Monday, 9 December 2013

Friday the 13th and the Fast of the 10th of Tevet

Is there any Jewish significance to Friday the 13th? Why is there a fast day this Friday? How will this fast be different to a regular fast day? Why do we fast on the Tenth of Tevet? 

When I went to Secondary school in England (basically 7th grade) all 7th graders dreaded one day above all others - Friday the 13th. It was called "Sprog Bashing Day" a day where the older students had licence to beat up all the little kids as much as they wanted. Fear of the number 13 is the most prevalent superstition in the Western world. We even have a name for it triskaidekaphobia. Friday has always been a feared day in Christianity so Friday 13th is considered the scary day/night where bad things could happen Fear of Friday the 13th is called ParaskevisekatriaphobiaThe Movie Franchise Friday 13th make many Americans terrified. 

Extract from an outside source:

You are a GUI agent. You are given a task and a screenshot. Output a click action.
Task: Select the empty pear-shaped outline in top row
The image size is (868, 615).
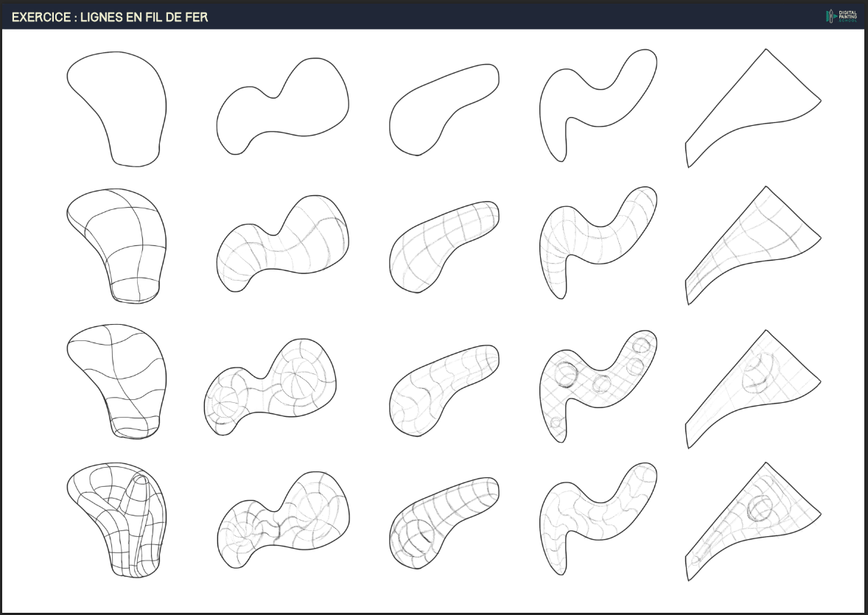(x=118, y=107)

But in Judaism there is no negative concept associated with the day. Quite the opposite. It has positive associations and is significant in many ways. At 13, a boy becomes Bar Mitzvah. God has “13 attributes” of mercy. Maimonides lists 13 principles of faith. Talmudic law and logic was reduced by Rabbi Ishmael into 13 principles. There are 13 months in a Jewish lunar leap year. The Purim victory celebrated by Queen Esther took place on the 13th day of Adar.

This coming Friday, is also Asara B'Tevet - The fast of the 10th of Tevet. With the exception of Asara B'Tevet all fast days are moved up or pushed off if they fall on a Friday and Yom Kippur can never fall out on Friday. So why is it that the 10th of Tevet isn't moved? The verse mentioning the fast (Yekhezel 24:2) says עצם היום הזה -  that very day. Our rabbis teach us that the 10th of Tevet must be commemorated on the day it falls out and not moved. 

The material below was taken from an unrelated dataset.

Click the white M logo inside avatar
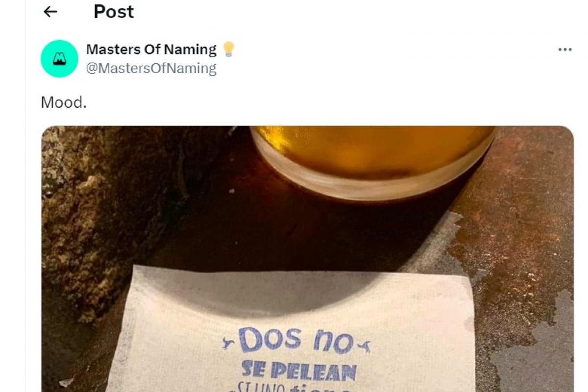 point(59,59)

The 10th of Tevet then causes us to be fasting on Shabbat as the fast continues into nightfall. In Seattle this year, the fast will end at 4:55pm when kiddush is recited and the regular Shabbat continues. I feel sorry for my Southern Hemisphere friends. In Melbourne the fast won't finish till after 9pm. So while for most Asara B'Tevet is an easier fast than most for Australians it's pretty difficult. 

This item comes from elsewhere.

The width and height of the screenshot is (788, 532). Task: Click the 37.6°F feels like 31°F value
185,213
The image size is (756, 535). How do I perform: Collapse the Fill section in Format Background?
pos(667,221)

The major difficulty the fast presents is Friday afternoon preparation. Mincha will start around 30 minutes earlier. Levantine Sephardim wear Talet and Tefillin on Fast day afternoons and will do so even on Friday afternoon. So remember to bring them this Friday with Mincha starting at 3:30pm in Seattle.

The fast commemorates 3 things that happened on the 8th, 9th and 10th of Tevet. On the eighth of Tevet during the Second Temple period, Ptolemy, King of Egypt, ordered the translation of the Hebrew Bible into Greek, a work which later became known as the Septuagint. Seventy two sages were placed in solitary confinement and ordered to translate the Torah into Greek. The expected outcome would be a multitude of different translations that would then be compared and critiqued by the Greeks as there were some sentences in the bible that could be understood as offensive to pagans if taken wrongly and would obviously need to be changed. This would demonstrate the muddled meanings of the Torah and the divergent opinions of Jewish interpreters. 

However, all seventy-two sages independently made identical translations into Greek. The Greeks saw this as a most impressive feat. However, various rabbinical sources see this event as a tragedy, a debasement of the divine nature of the Torah, and a subversion of its spiritual qualities. They reasoned that upon translation from the original Hebrew, the Torah's legal codes & deeper layers of meaning would be lost. Many Jewish laws are formulated in terms of specific Hebrew words employed in the Torah; without the original Hebrew code, authenticity of the legal system would be damaged. 

On the 9th of Tevet the Ezra HaSofer who brought the Jews back from Babylon to build the Second Temple died. Some say Nechemia also died. The Tenth itself marks the beginning of the siege of Jerusalem by the Babylonians ultimately leading to the destruction of the First Temple.